- **INSTRUCTIONS FOR THE TASK**
Below is the data. Give it again, complete and exact.

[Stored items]
-*-*-

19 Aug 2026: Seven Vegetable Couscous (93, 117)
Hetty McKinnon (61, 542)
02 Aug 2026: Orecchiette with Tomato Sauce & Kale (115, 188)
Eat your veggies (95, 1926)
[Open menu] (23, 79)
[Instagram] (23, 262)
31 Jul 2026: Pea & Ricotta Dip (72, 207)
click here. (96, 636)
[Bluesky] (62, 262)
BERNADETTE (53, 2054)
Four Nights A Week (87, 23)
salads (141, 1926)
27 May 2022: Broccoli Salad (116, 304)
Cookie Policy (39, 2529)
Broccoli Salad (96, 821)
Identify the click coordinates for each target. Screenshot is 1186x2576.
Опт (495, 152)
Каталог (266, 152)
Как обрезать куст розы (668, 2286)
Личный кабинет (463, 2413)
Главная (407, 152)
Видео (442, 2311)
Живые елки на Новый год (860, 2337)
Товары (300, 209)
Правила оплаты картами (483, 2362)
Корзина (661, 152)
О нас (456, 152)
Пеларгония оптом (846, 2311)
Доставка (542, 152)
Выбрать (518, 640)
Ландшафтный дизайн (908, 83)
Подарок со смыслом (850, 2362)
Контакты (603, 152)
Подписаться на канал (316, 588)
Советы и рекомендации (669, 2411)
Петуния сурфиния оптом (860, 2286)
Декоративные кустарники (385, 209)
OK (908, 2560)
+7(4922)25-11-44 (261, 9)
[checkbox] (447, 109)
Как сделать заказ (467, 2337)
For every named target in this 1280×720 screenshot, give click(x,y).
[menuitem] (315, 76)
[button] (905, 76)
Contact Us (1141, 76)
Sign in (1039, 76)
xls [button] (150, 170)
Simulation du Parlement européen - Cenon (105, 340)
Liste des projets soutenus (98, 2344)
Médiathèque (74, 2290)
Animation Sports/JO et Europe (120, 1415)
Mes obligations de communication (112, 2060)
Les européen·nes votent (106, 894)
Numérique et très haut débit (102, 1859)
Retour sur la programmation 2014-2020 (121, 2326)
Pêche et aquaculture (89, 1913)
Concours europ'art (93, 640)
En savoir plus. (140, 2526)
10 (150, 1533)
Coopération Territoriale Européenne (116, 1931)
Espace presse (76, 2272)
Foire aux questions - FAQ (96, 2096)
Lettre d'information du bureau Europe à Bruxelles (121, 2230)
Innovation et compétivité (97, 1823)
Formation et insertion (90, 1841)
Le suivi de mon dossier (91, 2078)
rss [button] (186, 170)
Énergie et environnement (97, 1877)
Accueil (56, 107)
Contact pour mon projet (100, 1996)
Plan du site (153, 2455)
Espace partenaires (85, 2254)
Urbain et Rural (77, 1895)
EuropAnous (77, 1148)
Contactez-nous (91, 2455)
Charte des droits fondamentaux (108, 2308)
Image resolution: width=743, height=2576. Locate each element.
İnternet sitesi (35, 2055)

-*-*-

- **WRITTEN RESPONSE**
19 Aug 2026: Seven Vegetable Couscous (93, 117)
Hetty McKinnon (61, 542)
02 Aug 2026: Orecchiette with Tomato Sauce & Kale (115, 188)
Eat your veggies (95, 1926)
[Open menu] (23, 79)
[Instagram] (23, 262)
31 Jul 2026: Pea & Ricotta Dip (72, 207)
click here. (96, 636)
[Bluesky] (62, 262)
BERNADETTE (53, 2054)
Four Nights A Week (87, 23)
salads (141, 1926)
27 May 2022: Broccoli Salad (116, 304)
Cookie Policy (39, 2529)
Broccoli Salad (96, 821)
Identify the click coordinates for each target. Screenshot is 1186x2576.
Опт (495, 152)
Каталог (266, 152)
Как обрезать куст розы (668, 2286)
Личный кабинет (463, 2413)
Главная (407, 152)
Видео (442, 2311)
Живые елки на Новый год (860, 2337)
Товары (300, 209)
Правила оплаты картами (483, 2362)
Корзина (661, 152)
О нас (456, 152)
Пеларгония оптом (846, 2311)
Доставка (542, 152)
Выбрать (518, 640)
Ландшафтный дизайн (908, 83)
Подарок со смыслом (850, 2362)
Контакты (603, 152)
Подписаться на канал (316, 588)
Советы и рекомендации (669, 2411)
Петуния сурфиния оптом (860, 2286)
Декоративные кустарники (385, 209)
OK (908, 2560)
+7(4922)25-11-44 (261, 9)
[checkbox] (447, 109)
Как сделать заказ (467, 2337)
For every named target in this 1280×720 screenshot, give click(x,y).
[menuitem] (315, 76)
[button] (905, 76)
Contact Us (1141, 76)
Sign in (1039, 76)
xls [button] (150, 170)
Simulation du Parlement européen - Cenon (105, 340)
Liste des projets soutenus (98, 2344)
Médiathèque (74, 2290)
Animation Sports/JO et Europe (120, 1415)
Mes obligations de communication (112, 2060)
Les européen·nes votent (106, 894)
Numérique et très haut débit (102, 1859)
Retour sur la programmation 2014-2020 (121, 2326)
Pêche et aquaculture (89, 1913)
Concours europ'art (93, 640)
En savoir plus. (140, 2526)
10 (150, 1533)
Coopération Territoriale Européenne (116, 1931)
Espace presse (76, 2272)
Foire aux questions - FAQ (96, 2096)
Lettre d'information du bureau Europe à Bruxelles (121, 2230)
Innovation et compétivité (97, 1823)
Formation et insertion (90, 1841)
Le suivi de mon dossier (91, 2078)
rss [button] (186, 170)
Énergie et environnement (97, 1877)
Accueil (56, 107)
Contact pour mon projet (100, 1996)
Plan du site (153, 2455)
Espace partenaires (85, 2254)
Urbain et Rural (77, 1895)
EuropAnous (77, 1148)
Contactez-nous (91, 2455)
Charte des droits fondamentaux (108, 2308)
Image resolution: width=743, height=2576. Locate each element.
İnternet sitesi (35, 2055)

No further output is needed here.